Photo: Lihlumelo Toyana
By Rachel Hatcher
[Originally published by teleSUR and the first post in a series titled “Learning and unlearning history in South Africa’s public spaces”]
Students rewriting the history of South Africa on buildings and statues at the University of the Free State is an important act of restorative justice.
In recent years, students in South Africa, Chile, Québec, and elsewhere, have been protesting neoliberal/neocolonial policies, including the outsourcing of workers on campus and significant hikes in tuition fees. In South Africa, protests by mostly Black students against tuition hikes took place under declarations that Fees Must Fall. Yet, students in South Africa are also protesting continued institutional racism, and even white supremacy, on university campuses and the continued colonization of higher education.
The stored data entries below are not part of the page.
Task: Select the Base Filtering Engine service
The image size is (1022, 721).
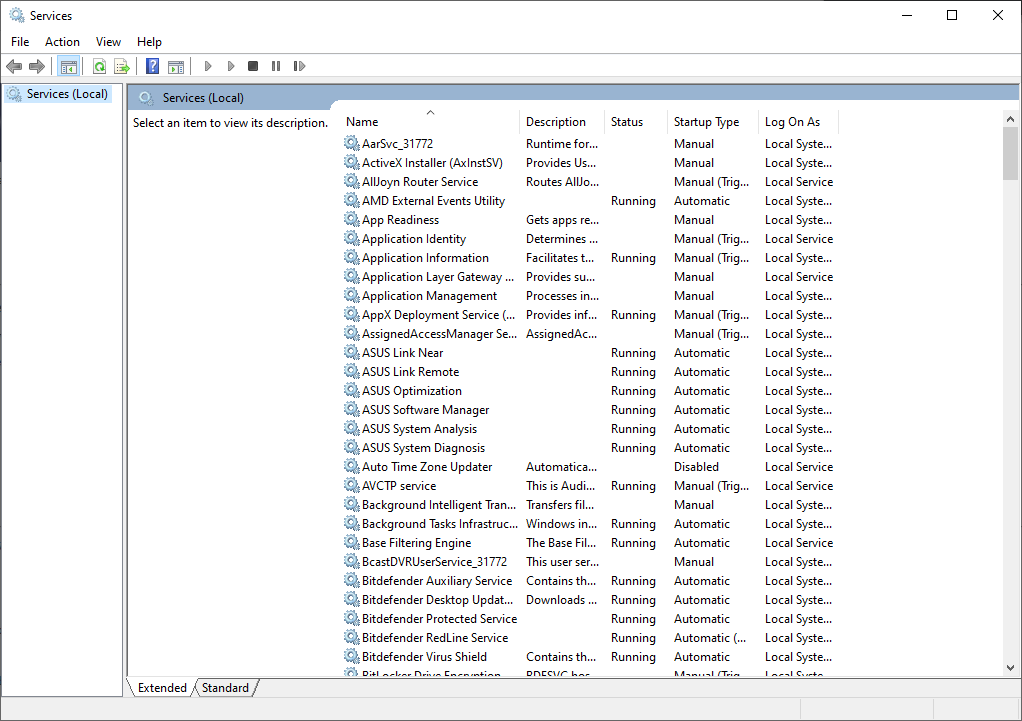Action: (x=416, y=543)
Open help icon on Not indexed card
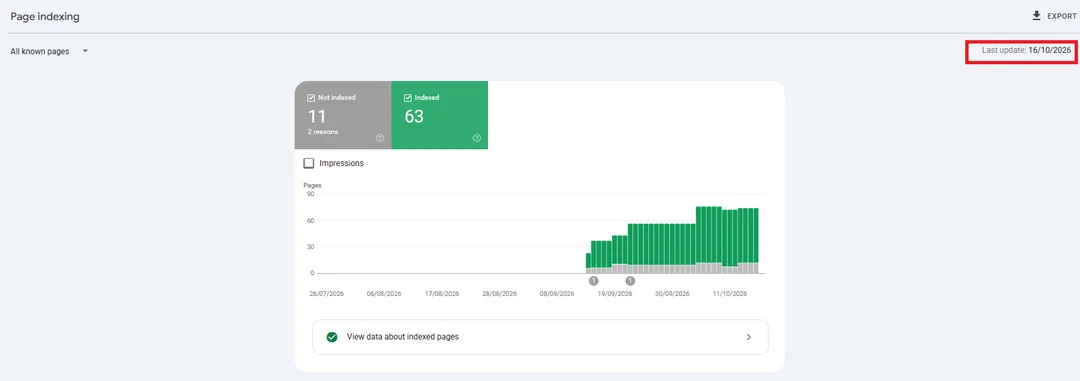The height and width of the screenshot is (381, 1080). click(380, 138)
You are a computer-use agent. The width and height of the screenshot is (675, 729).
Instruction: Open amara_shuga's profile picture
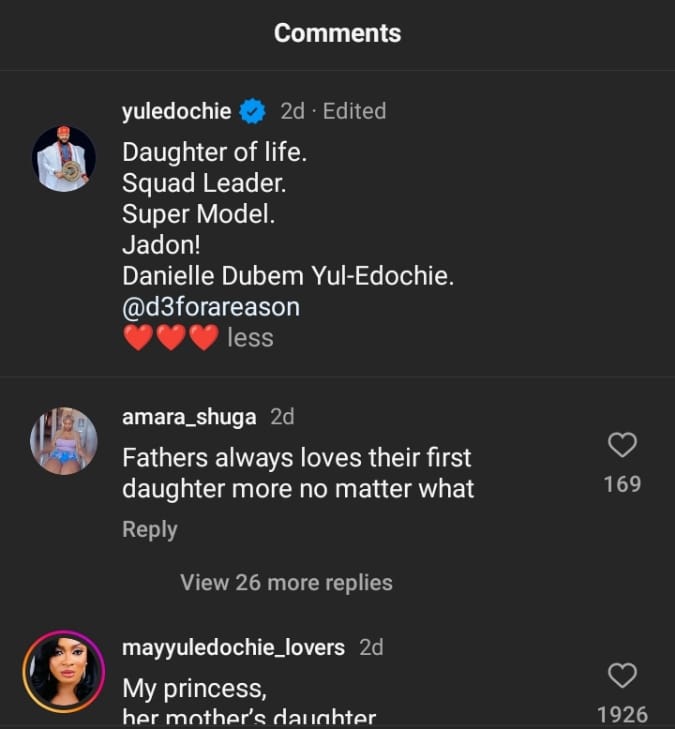(x=64, y=440)
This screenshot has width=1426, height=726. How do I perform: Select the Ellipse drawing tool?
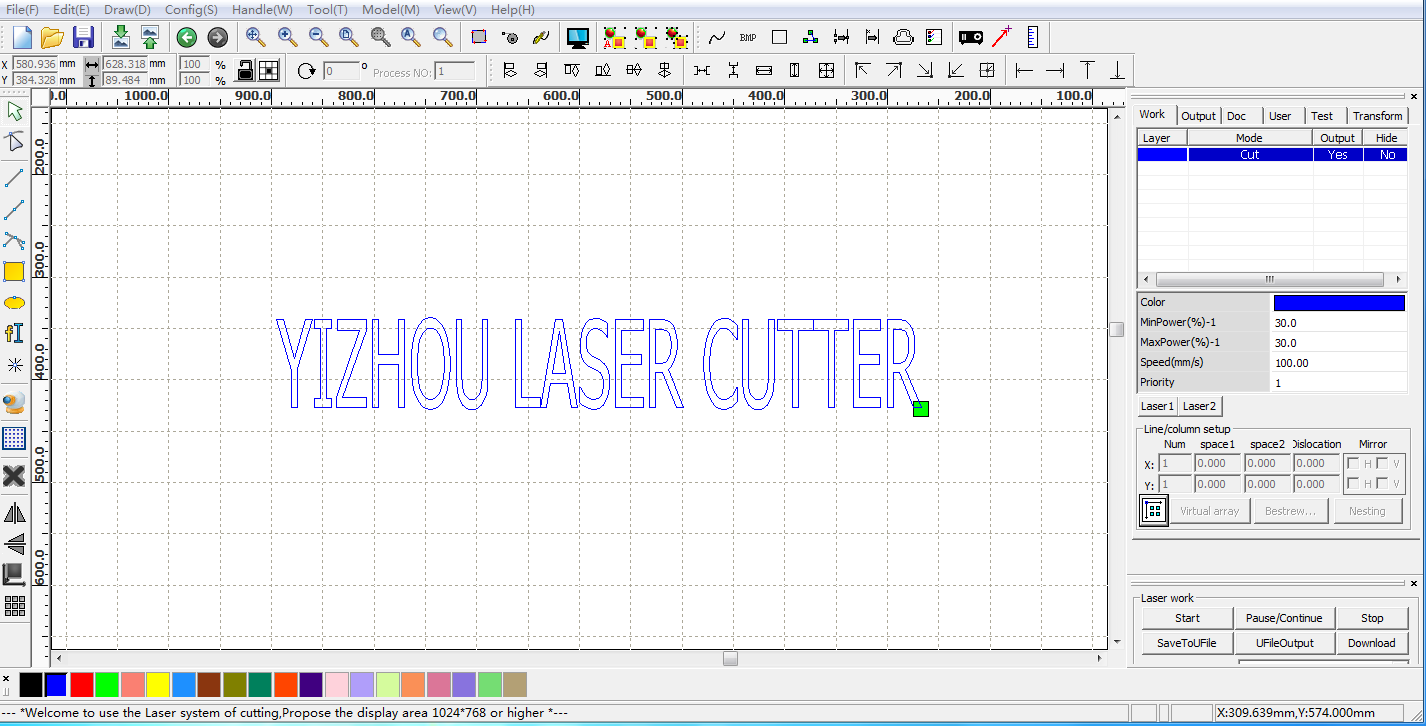click(x=14, y=301)
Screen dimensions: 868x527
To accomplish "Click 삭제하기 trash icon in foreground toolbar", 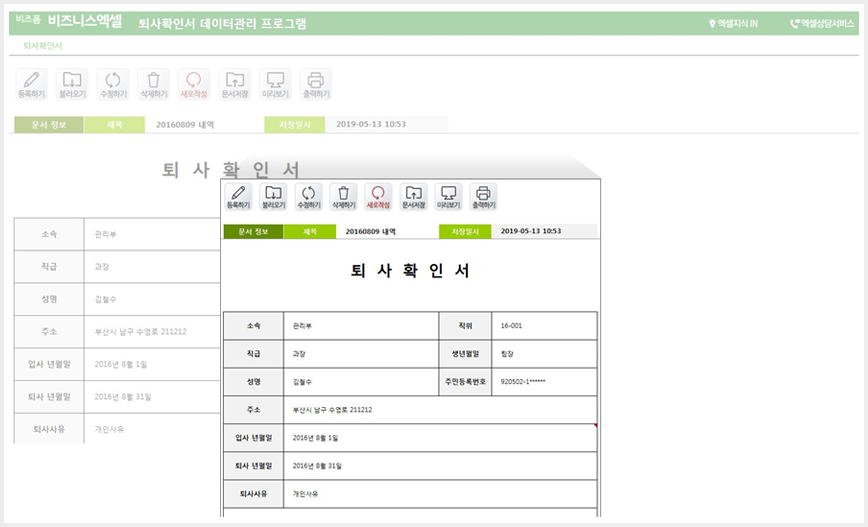I will (343, 197).
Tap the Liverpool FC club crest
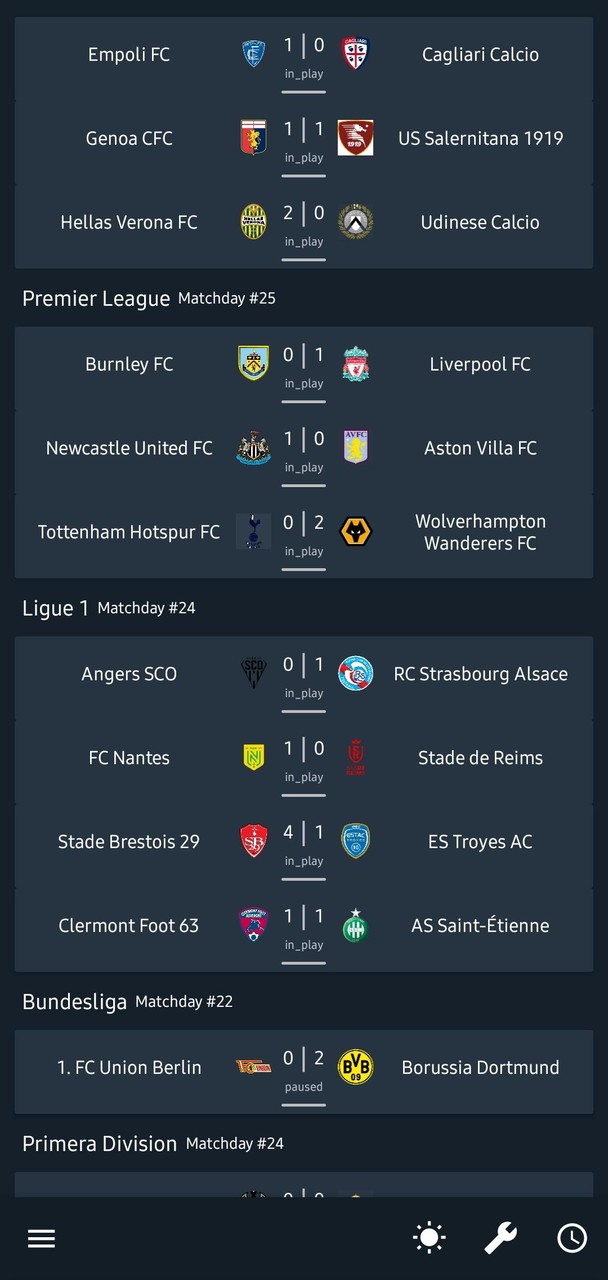This screenshot has height=1280, width=608. [x=357, y=364]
Indeed, the Fees Must Fall movement is in some ways inspired by and a continuation of the Rhodes Must Fall movement that began in early 2015 and that was successful in demanding the removal of the statue of imperialist, racist, and mining magnate Cecil Rhodes at the University of Cape Town. These protests have taken place in the larger context of widespread disappointment that the promise of 1994 has not been realized, that little has changed in South Africa since the apartheid-era ended and the first democratic elections were held, and that what changes have been made have mostly been cosmetic. Racism, especially institutional racism, remains and few structural reforms have been carried out.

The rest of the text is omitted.